Au début on se perd dans le dédale de couloirs, et les longs défilés de salles qu’on traverse parfois nous mènent on ne sait où, qui bien sûr est à l’opposé de l’endroit qu’on cherchait.
C’est au hasard de mes déambulations que j’ai fait la rencontre de la plupart des autres hôtes.
Le nouveau résident se distingue du visiteur en ceci qu’il n’a jamais l’air perdu, même s’il ignore où il va. C’est qu’on lui a confié la clef, le sésame qui ouvre les portes et le libère de toute crainte d’être enfermé à l’écart de sa curiosité.
V
Les cent pas.
Il m’arrive souvent de quitter ma cellule pour mieux sentir le pouls du grand organisme qu’est l’Hôtel Pasteur, pour m’imprégner de l’atmosphère particulière qui se dégage cet espace où cent-vingts ans d’Histoire embrassent le quotidien.
Pour quiconque y est sensible, c’est le flair avant le regard qui est saisi par le mélange du parfum des patines dont sont gorgées les boiseries, et des odeurs de plâtre, de pin fraîchement scié témoignant du récent chantier.
Une senteur minérale émane du vieux ciment des paillasses polies par des milliers de mains.
Celles-ci sont plus que des vestiges de l’époque où le bâtiment était consacré aux sciences. Participant de l’atmosphère générale, elles actualisent l’idée que le lieu est propice à toutes les expérimentations. Dont acte.
VI
Au « je sais que je ne sais rien » socratique, j’ajoute un « je fais ce dont je sais que je ne sais rien ».
Encouragé par l’interminable attente où me laisse le fournisseur de verre à qui j’ai commandé la matière première de mes recherches, je tâche d’avoir l’esprit assez limpide pour y lire mes motivations les plus secrètes.
Méditant sur cela, je prends conscience que jamais au cours des trente-cinq années de mon existence, je n’avais eu ce qu’on appelle « une chambre à soi », un lieu où tout demeure intact une fois la porte fermée. Lorsqu’elle est ouverte, il arrive parfois que des murmures et des pas se rapprochent. Quelqu’un vient qui franchit la ligne entre l’intime et le commun.

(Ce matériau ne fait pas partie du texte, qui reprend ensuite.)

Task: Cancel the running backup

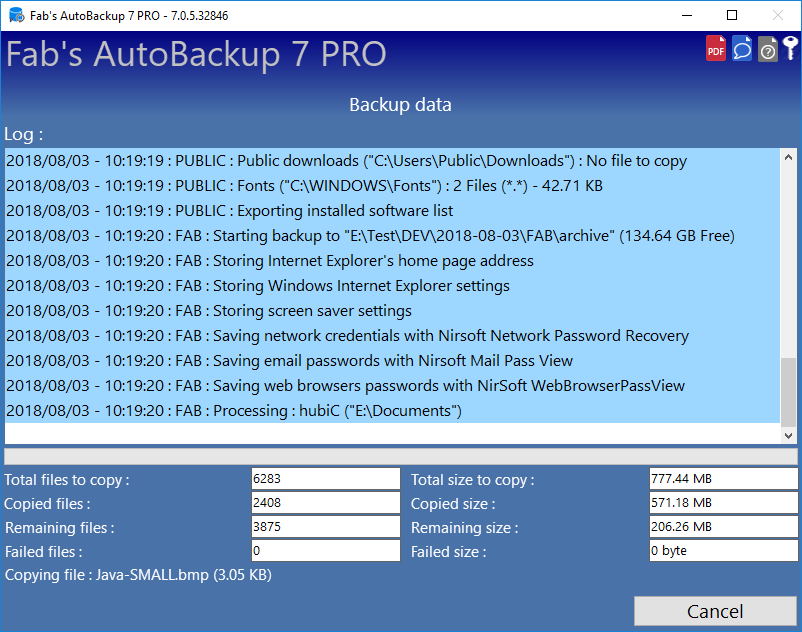Action: point(714,611)
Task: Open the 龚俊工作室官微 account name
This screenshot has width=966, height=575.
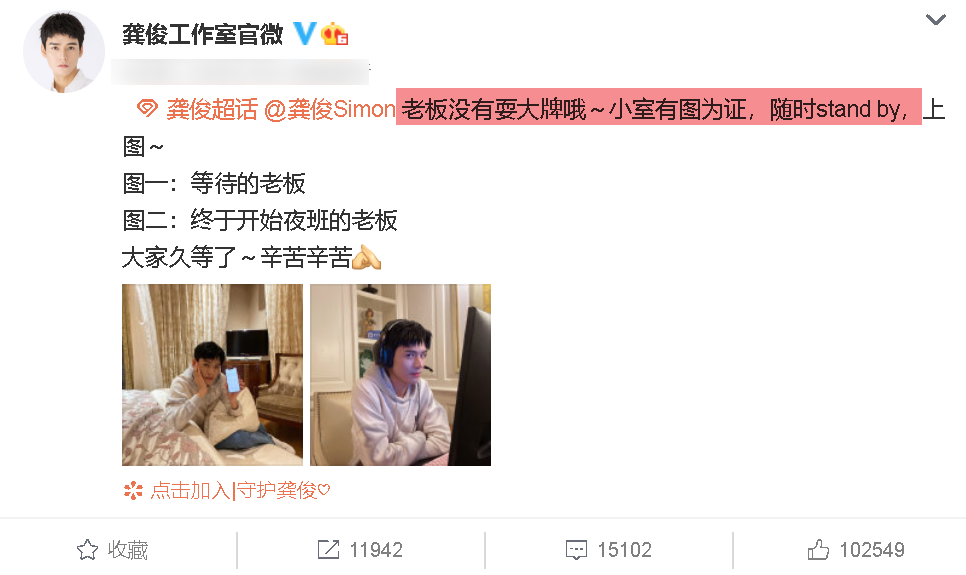Action: point(203,34)
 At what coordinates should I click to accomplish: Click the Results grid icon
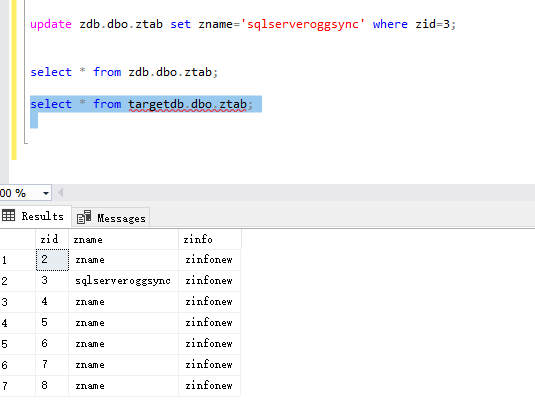point(9,216)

Le temps de la rencontre est précieux comme le silence.
Nous échangeons des mots, des regards tandis que les ombres se meuvent et se mêlent à la conversation.
VII
On ne vient pas à Pasteur sans remarquer la multitude d’inscriptions sur les murs, sur les portes, et même quelques plafonds.
Parmi ces marques de passage, la frise illustrée qu’a laissée l’artiste présente avant moi dans la chambre 238. Elle y raconte son séjour en des termes qui me sont familiers. L’enthousiasme, le doute, l’obstination, la joie, tout y est.
« Dernier jour ». Ces mots qu’elle a tracés au crayon bleu viennent piquer mon cœur. Ils mettent au présent l’inéluctable fin.